Short exercise
Rewrite every one of the lines below, replacing "GUI agent" with "screen assistant" wherever it occurs and leaving all other text unchanged.

>>

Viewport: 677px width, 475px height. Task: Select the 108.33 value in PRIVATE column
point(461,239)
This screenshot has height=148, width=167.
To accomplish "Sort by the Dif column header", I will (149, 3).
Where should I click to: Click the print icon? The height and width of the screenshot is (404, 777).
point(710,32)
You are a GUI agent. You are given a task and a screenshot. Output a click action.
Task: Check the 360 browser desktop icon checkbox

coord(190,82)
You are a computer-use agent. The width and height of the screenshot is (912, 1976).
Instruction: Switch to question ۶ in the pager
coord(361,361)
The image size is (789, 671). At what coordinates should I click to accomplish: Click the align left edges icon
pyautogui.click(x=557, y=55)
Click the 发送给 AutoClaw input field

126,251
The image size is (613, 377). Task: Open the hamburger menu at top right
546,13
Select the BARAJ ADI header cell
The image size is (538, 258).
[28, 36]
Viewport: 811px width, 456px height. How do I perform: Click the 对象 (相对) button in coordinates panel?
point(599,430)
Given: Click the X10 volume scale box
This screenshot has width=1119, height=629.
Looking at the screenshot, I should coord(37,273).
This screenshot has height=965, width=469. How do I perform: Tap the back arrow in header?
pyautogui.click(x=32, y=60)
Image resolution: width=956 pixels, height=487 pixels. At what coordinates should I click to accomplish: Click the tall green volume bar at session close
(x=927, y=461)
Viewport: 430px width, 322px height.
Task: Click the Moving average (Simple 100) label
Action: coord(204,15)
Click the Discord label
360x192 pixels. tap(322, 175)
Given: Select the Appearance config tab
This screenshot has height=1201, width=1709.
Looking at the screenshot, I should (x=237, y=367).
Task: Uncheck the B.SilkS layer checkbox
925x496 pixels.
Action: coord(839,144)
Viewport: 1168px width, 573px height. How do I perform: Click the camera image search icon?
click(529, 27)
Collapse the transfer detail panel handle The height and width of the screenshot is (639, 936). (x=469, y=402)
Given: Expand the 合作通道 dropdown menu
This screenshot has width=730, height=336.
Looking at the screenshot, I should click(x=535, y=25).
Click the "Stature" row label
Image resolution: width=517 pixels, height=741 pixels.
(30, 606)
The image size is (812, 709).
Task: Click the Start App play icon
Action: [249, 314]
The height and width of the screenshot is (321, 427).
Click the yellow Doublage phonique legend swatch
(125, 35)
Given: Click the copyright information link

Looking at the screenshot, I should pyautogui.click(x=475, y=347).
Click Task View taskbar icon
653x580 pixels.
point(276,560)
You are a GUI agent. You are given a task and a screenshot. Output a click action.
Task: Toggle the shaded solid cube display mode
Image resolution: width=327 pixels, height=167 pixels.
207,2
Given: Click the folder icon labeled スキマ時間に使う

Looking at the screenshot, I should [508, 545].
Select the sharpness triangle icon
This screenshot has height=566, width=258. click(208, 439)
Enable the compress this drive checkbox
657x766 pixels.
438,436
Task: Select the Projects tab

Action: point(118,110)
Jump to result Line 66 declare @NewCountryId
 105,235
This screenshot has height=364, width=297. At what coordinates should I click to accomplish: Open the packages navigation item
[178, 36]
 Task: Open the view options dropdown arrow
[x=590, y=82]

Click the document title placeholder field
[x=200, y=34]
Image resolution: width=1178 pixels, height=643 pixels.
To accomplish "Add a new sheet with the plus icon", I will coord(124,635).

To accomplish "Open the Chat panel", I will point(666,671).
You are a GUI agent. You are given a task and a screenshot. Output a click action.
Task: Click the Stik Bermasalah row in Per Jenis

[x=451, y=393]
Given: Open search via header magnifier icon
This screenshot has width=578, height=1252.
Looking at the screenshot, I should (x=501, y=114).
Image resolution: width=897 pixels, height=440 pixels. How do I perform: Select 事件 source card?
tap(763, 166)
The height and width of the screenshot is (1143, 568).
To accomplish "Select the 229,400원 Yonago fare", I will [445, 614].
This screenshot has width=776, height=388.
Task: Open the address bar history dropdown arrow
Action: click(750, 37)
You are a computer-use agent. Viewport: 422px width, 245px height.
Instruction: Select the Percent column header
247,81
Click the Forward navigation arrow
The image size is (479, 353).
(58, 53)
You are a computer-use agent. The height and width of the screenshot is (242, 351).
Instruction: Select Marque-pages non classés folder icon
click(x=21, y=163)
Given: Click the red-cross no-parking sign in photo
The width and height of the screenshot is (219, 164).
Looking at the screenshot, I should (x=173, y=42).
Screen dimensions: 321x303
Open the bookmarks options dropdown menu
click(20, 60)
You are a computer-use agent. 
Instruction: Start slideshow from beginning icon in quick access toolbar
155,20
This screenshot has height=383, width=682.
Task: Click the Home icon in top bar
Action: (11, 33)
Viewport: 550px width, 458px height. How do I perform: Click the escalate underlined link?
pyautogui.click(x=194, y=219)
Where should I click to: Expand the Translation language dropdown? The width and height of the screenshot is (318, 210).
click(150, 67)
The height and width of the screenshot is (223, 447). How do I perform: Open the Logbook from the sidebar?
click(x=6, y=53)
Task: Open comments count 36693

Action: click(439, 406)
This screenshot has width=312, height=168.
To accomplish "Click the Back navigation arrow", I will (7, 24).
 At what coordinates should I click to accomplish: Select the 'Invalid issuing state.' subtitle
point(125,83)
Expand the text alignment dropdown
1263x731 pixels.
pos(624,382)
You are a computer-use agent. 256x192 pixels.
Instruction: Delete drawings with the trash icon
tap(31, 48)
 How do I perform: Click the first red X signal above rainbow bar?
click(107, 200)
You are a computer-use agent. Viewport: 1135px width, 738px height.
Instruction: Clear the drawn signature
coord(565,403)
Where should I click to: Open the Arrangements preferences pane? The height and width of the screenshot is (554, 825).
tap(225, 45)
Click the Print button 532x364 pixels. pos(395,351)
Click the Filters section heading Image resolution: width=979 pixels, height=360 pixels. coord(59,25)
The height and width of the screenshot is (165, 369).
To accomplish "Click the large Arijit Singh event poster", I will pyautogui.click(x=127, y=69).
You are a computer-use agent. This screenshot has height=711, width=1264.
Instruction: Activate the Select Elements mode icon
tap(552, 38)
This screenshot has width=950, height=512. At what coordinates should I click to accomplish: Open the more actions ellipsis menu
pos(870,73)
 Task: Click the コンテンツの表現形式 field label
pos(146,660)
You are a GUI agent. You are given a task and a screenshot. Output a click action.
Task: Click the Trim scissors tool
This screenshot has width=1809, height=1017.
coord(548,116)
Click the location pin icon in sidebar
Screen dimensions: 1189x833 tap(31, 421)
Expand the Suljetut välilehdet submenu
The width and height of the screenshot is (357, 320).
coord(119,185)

<<

Final result
Viewport: 677px width, 475px height. Task: Select the 108.33 value in PRIVATE column
point(461,239)
This screenshot has height=148, width=167.
To accomplish "Sort by the Dif column header", I will (149, 3).
Where should I click to: Click the print icon? The height and width of the screenshot is (404, 777).
point(710,32)
You are a screen assistant. You are given a task and a screenshot. Output a click action.
Task: Check the 360 browser desktop icon checkbox

coord(190,82)
You are a computer-use agent. The width and height of the screenshot is (912, 1976).
Instruction: Switch to question ۶ in the pager
coord(361,361)
The image size is (789, 671). At what coordinates should I click to accomplish: Click the align left edges icon
pyautogui.click(x=557, y=55)
Click the 发送给 AutoClaw input field

126,251
The image size is (613, 377). Task: Open the hamburger menu at top right
546,13
Select the BARAJ ADI header cell
The image size is (538, 258).
[28, 36]
Viewport: 811px width, 456px height. How do I perform: Click the 对象 (相对) button in coordinates panel?
point(599,430)
Given: Click the X10 volume scale box
This screenshot has width=1119, height=629.
Looking at the screenshot, I should coord(37,273).
This screenshot has height=965, width=469. How do I perform: Tap the back arrow in header?
pyautogui.click(x=32, y=60)
Image resolution: width=956 pixels, height=487 pixels. At what coordinates should I click to accomplish: Click the tall green volume bar at session close
(x=927, y=461)
Viewport: 430px width, 322px height.
Task: Click the Moving average (Simple 100) label
Action: coord(204,15)
Click the Discord label
360x192 pixels. tap(322, 175)
Given: Select the Appearance config tab
This screenshot has height=1201, width=1709.
Looking at the screenshot, I should (x=237, y=367).
Task: Uncheck the B.SilkS layer checkbox
925x496 pixels.
Action: coord(839,144)
Viewport: 1168px width, 573px height. How do I perform: Click the camera image search icon?
click(529, 27)
Collapse the transfer detail panel handle The height and width of the screenshot is (639, 936). (x=469, y=402)
Given: Expand the 合作通道 dropdown menu
This screenshot has width=730, height=336.
Looking at the screenshot, I should click(x=535, y=25).
Click the "Stature" row label
Image resolution: width=517 pixels, height=741 pixels.
(30, 606)
The image size is (812, 709).
Task: Click the Start App play icon
Action: [249, 314]
The height and width of the screenshot is (321, 427).
Click the yellow Doublage phonique legend swatch
(125, 35)
Given: Click the copyright information link

Looking at the screenshot, I should pyautogui.click(x=475, y=347).
Click Task View taskbar icon
653x580 pixels.
point(276,560)
You are a screen assistant. You are given a task and a screenshot. Output a click action.
Task: Toggle the shaded solid cube display mode
Image resolution: width=327 pixels, height=167 pixels.
207,2
Given: Click the folder icon labeled スキマ時間に使う

Looking at the screenshot, I should [508, 545].
Select the sharpness triangle icon
This screenshot has height=566, width=258. click(208, 439)
Enable the compress this drive checkbox
657x766 pixels.
438,436
Task: Select the Projects tab

Action: point(118,110)
Jump to result Line 66 declare @NewCountryId
 105,235
This screenshot has height=364, width=297. At what coordinates should I click to accomplish: Open the packages navigation item
[178, 36]
 Task: Open the view options dropdown arrow
[x=590, y=82]

Click the document title placeholder field
[x=200, y=34]
Image resolution: width=1178 pixels, height=643 pixels.
To accomplish "Add a new sheet with the plus icon", I will coord(124,635).

To accomplish "Open the Chat panel", I will point(666,671).
You are a screen assistant. You are given a task and a screenshot. Output a click action.
Task: Click the Stik Bermasalah row in Per Jenis

[x=451, y=393]
Given: Open search via header magnifier icon
This screenshot has width=578, height=1252.
Looking at the screenshot, I should (x=501, y=114).
Image resolution: width=897 pixels, height=440 pixels. How do I perform: Select 事件 source card?
tap(763, 166)
The height and width of the screenshot is (1143, 568).
To accomplish "Select the 229,400원 Yonago fare", I will [445, 614].
This screenshot has width=776, height=388.
Task: Open the address bar history dropdown arrow
Action: click(750, 37)
You are a computer-use agent. Viewport: 422px width, 245px height.
Instruction: Select the Percent column header
247,81
Click the Forward navigation arrow
The image size is (479, 353).
(58, 53)
You are a computer-use agent. The height and width of the screenshot is (242, 351).
Instruction: Select Marque-pages non classés folder icon
click(x=21, y=163)
Given: Click the red-cross no-parking sign in photo
The width and height of the screenshot is (219, 164).
Looking at the screenshot, I should (x=173, y=42).
Screen dimensions: 321x303
Open the bookmarks options dropdown menu
click(20, 60)
You are a computer-use agent. 
Instruction: Start slideshow from beginning icon in quick access toolbar
155,20
This screenshot has height=383, width=682.
Task: Click the Home icon in top bar
Action: (11, 33)
Viewport: 550px width, 458px height. How do I perform: Click the escalate underlined link?
pyautogui.click(x=194, y=219)
Where should I click to: Expand the Translation language dropdown? The width and height of the screenshot is (318, 210).
click(150, 67)
The height and width of the screenshot is (223, 447). How do I perform: Open the Logbook from the sidebar?
click(x=6, y=53)
Task: Open comments count 36693

Action: click(439, 406)
This screenshot has width=312, height=168.
To accomplish "Click the Back navigation arrow", I will (7, 24).
 At what coordinates should I click to accomplish: Select the 'Invalid issuing state.' subtitle
point(125,83)
Expand the text alignment dropdown
1263x731 pixels.
pos(624,382)
You are a computer-use agent. 256x192 pixels.
Instruction: Delete drawings with the trash icon
tap(31, 48)
 How do I perform: Click the first red X signal above rainbow bar?
click(107, 200)
You are a computer-use agent. Viewport: 1135px width, 738px height.
Instruction: Clear the drawn signature
coord(565,403)
Where should I click to: Open the Arrangements preferences pane? The height and width of the screenshot is (554, 825).
tap(225, 45)
Click the Print button 532x364 pixels. pos(395,351)
Click the Filters section heading Image resolution: width=979 pixels, height=360 pixels. coord(59,25)
The height and width of the screenshot is (165, 369).
To accomplish "Click the large Arijit Singh event poster", I will pyautogui.click(x=127, y=69).
You are a computer-use agent. This screenshot has height=711, width=1264.
Instruction: Activate the Select Elements mode icon
tap(552, 38)
This screenshot has width=950, height=512. At what coordinates should I click to accomplish: Open the more actions ellipsis menu
pos(870,73)
 Task: Click the コンテンツの表現形式 field label
pos(146,660)
You are a screen assistant. You are given a task and a screenshot. Output a click action.
Task: Click the Trim scissors tool
This screenshot has width=1809, height=1017.
coord(548,116)
Click the location pin icon in sidebar
Screen dimensions: 1189x833 tap(31, 421)
Expand the Suljetut välilehdet submenu
The width and height of the screenshot is (357, 320).
coord(119,185)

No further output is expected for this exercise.